> **Work order**
Everything from the line holding "Click 編集 in the スタッフメモ panel" to the end of the listing below should be copied exactly, line for line, minus the pictures.

BEGIN

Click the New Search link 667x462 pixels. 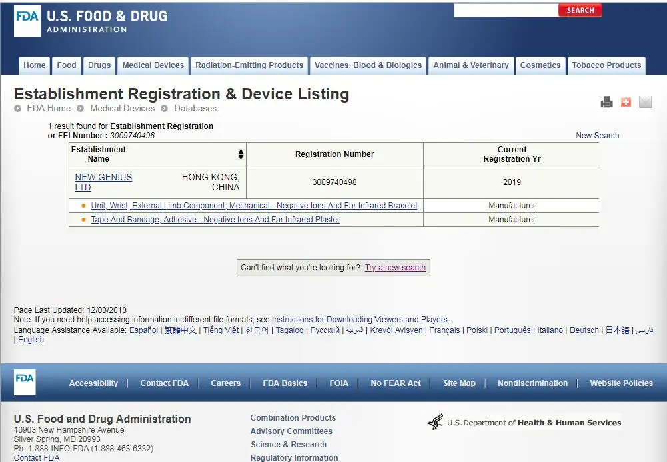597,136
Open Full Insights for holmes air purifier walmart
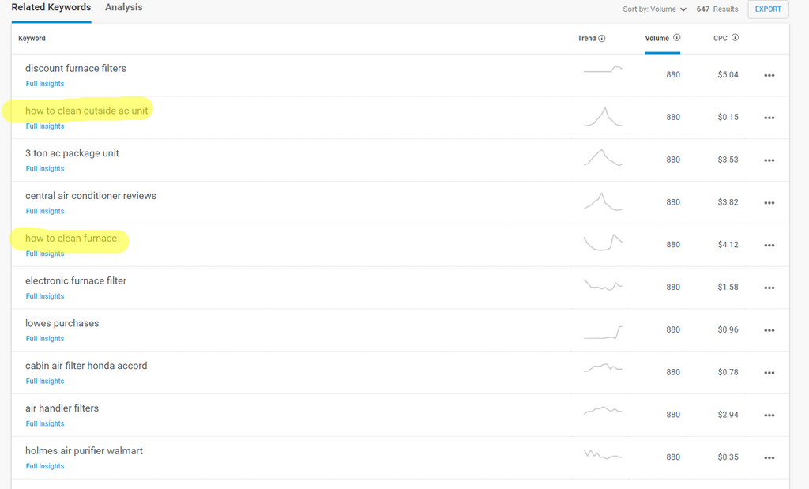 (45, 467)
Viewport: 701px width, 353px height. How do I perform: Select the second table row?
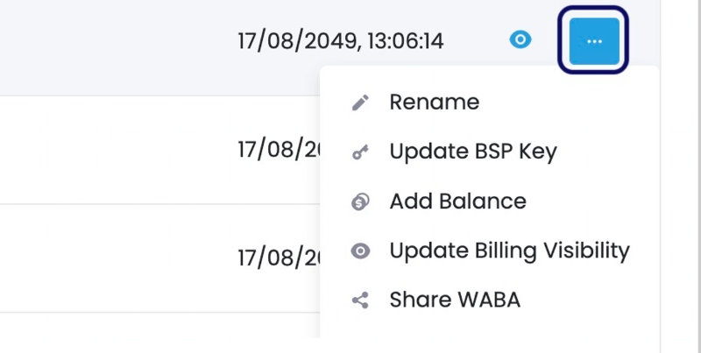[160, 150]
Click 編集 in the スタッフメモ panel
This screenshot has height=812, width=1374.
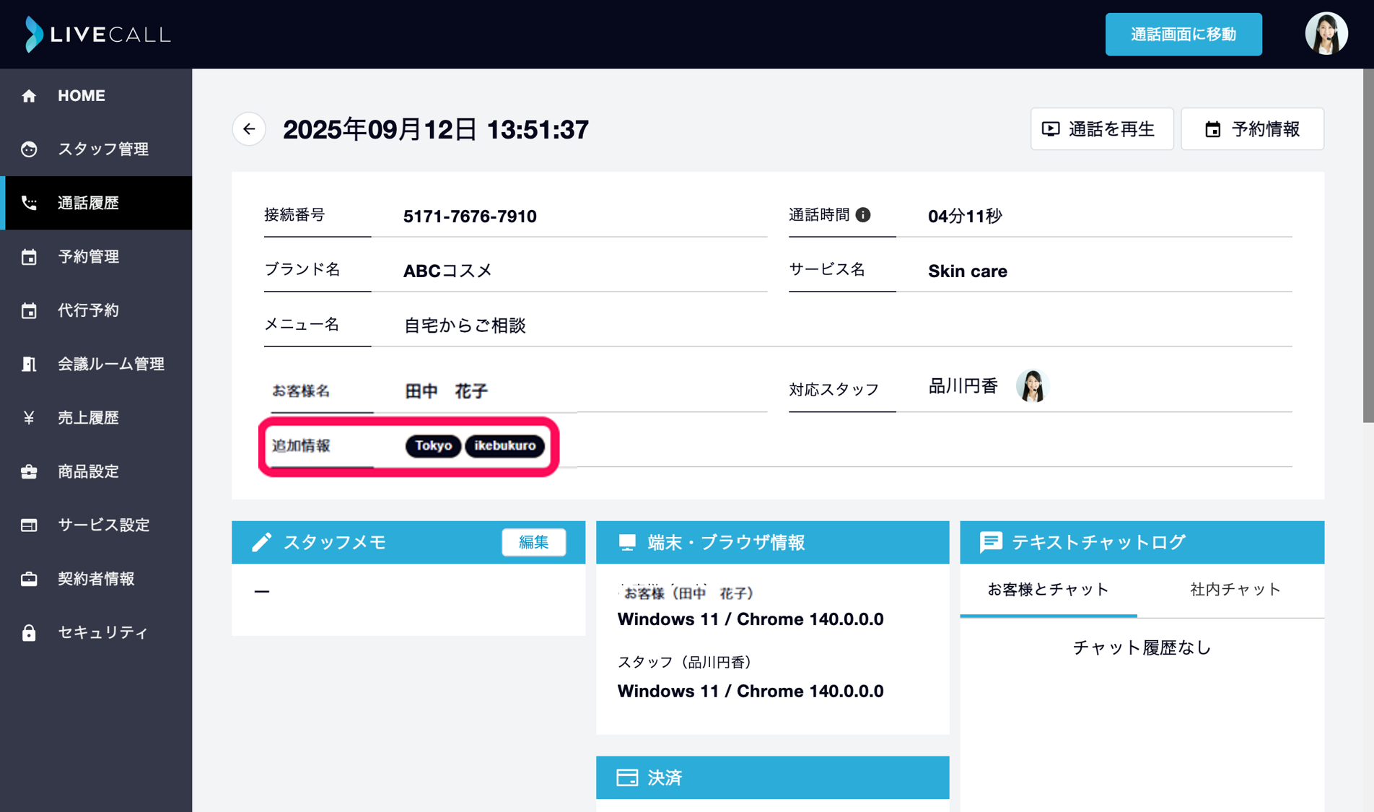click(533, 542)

END

> **Answer for this exercise**
Click 編集 in the スタッフメモ panel
This screenshot has height=812, width=1374.
click(533, 542)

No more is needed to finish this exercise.